Joyce: o que é ser feminina

Cantora interpreta no palco as canções de seu álbum mais marcante, recém-relançado

Lauro Lisboa Garcia, O Estado de S.Paulo

23 de outubro de 2010 | 00h00

Feminina, o álbum que deu fama nacional e aumentou a credibilidade de Joyce em 1980, acaba de ser relançado pela gravadora EMI. Esse é o motivo pelo qual a cantora e compositora sobe ao palco do Sesc Vila Mariana (Rua Pelotas, 141, tel. 5080-3000), hoje e amanhã, para interpretar as canções de seu álbum mais marcante. Antes, o disco só tinha saído em CD na série Dois em Um, mas agora ganho edição superior, em digipack, com encarte completo, incluindo fotos, ficha técnica, letras e um texto da própria Joyce.

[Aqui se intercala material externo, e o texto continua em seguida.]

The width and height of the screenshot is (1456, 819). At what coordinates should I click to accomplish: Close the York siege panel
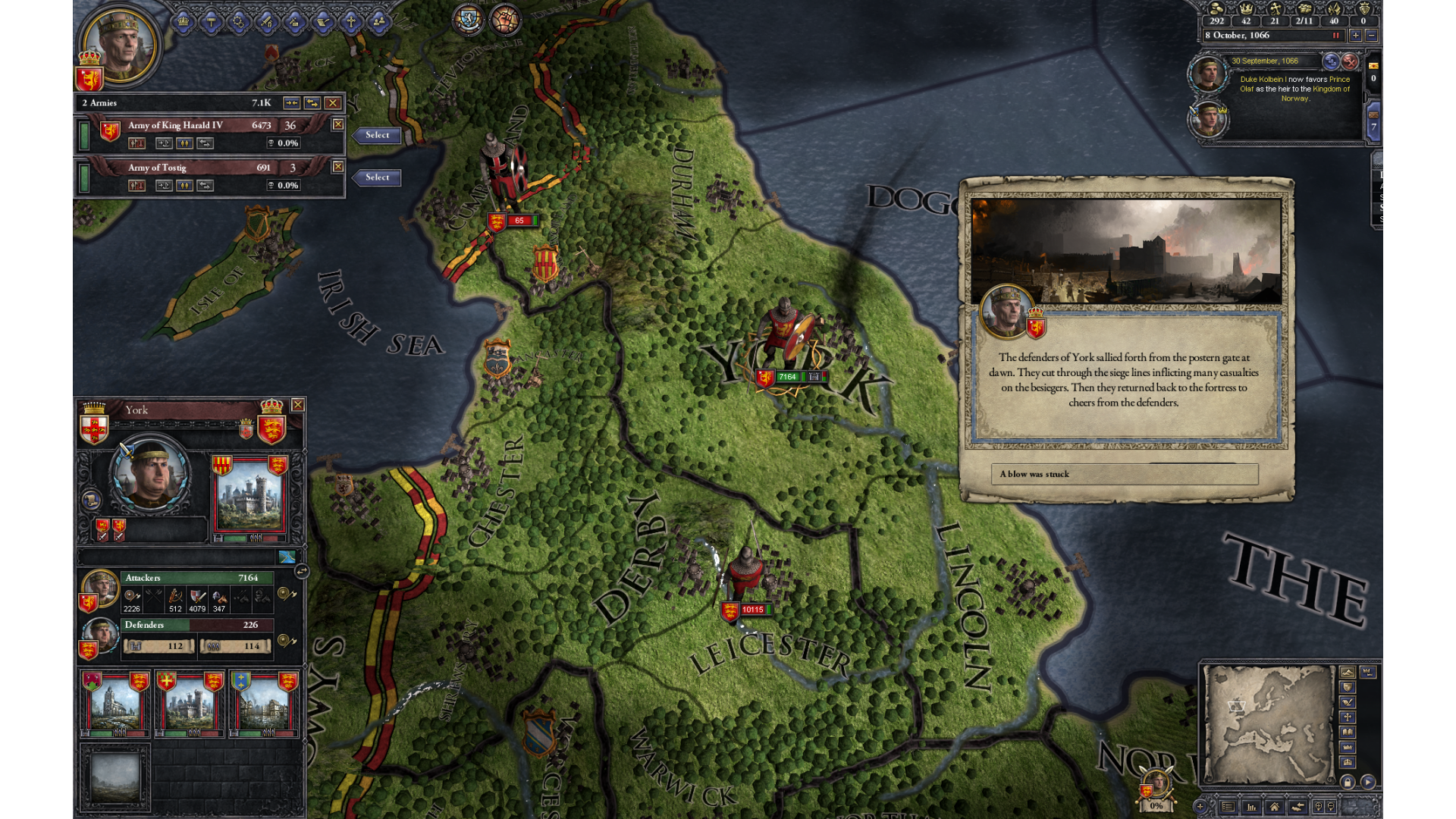coord(298,405)
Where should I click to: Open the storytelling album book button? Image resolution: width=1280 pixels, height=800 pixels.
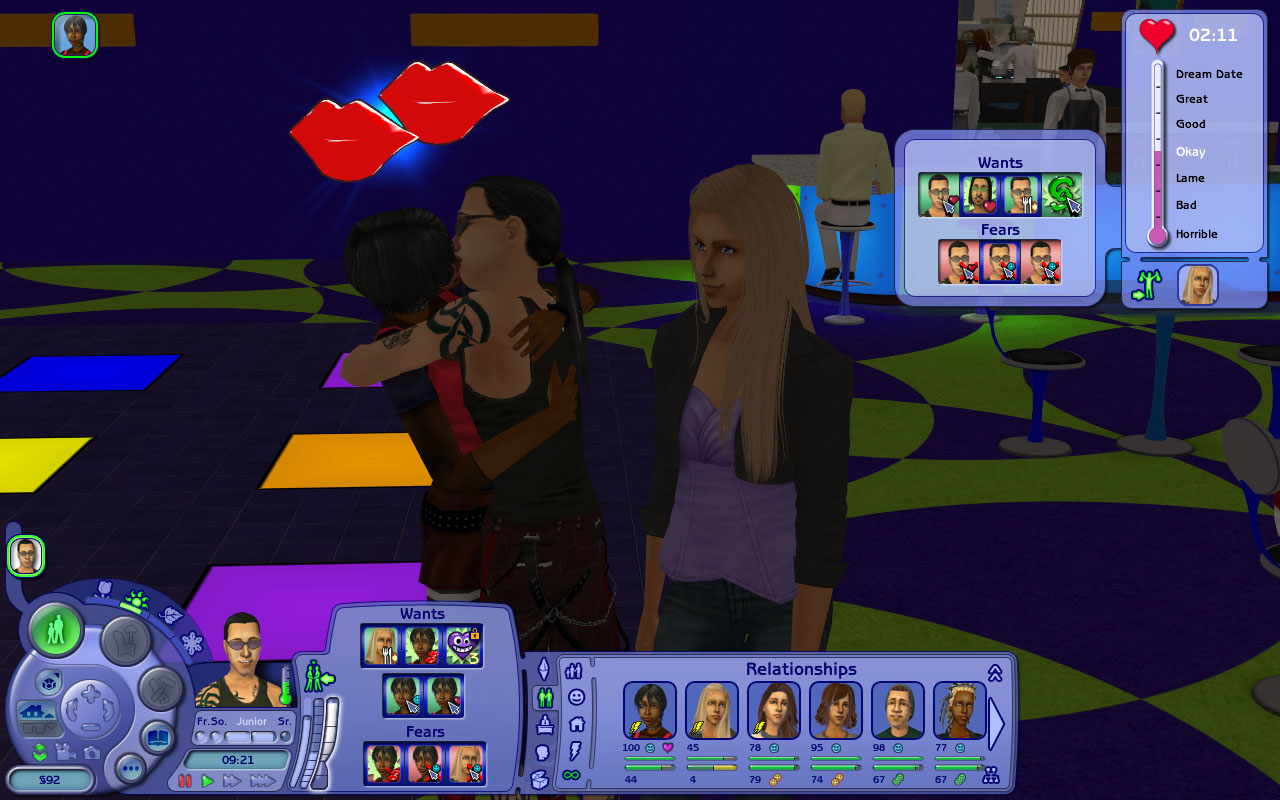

A faixa-título tornou-se uma espécie de assinatura dela, mas não foi sua primeira ousadia "feminista", digamos. Em 1968, no álbum de estreia, Joyce já provocava espanto com a letra desafiadora de Me Disseram. Tinha apenas 19 anos e não era comum mulher compositora, muito menos falando de homem naqueles termos.

Com o feminismo em alta, em 1980 o cenário era outro. Havia um boom de boas novas cantoras (reunidas no histórico programa Mulher 80), a série Malu Mulher, e a vida de Joyce dava uma guinada. Pela primeira vez ela teve controle absoluto de seu trabalho, estava voltando a compor depois de um longo tempo ausente para criar as duas filhas. Mas foi bem recompensada. A canção Clareana, feita em homenagem a elas, foi classificada no festival MPB-80, da TV Globo, e Joyce teve sua (merecida) explosão nacional de popularidade. É seu maior êxito até hoje.

Há muito mais de interessante além desta e da faixa-título de Femina. Aldeia de Ogum virou cult nas pistas de Londres. Mistérios, Essa Mulher e Da Cor Brasileira tornaram-se clássicas, também gravadas por Milton Nascimento e Elis Regina, respectivamente. É daqueles álbuns atemporais para se ouvir com prazer do início ao fim. Esse durabilidade se deve ao fato de que o produtor José Milton não "inventou" muito, como Joyce queria. Resultado: "saiu exatamente com a cara da mãe."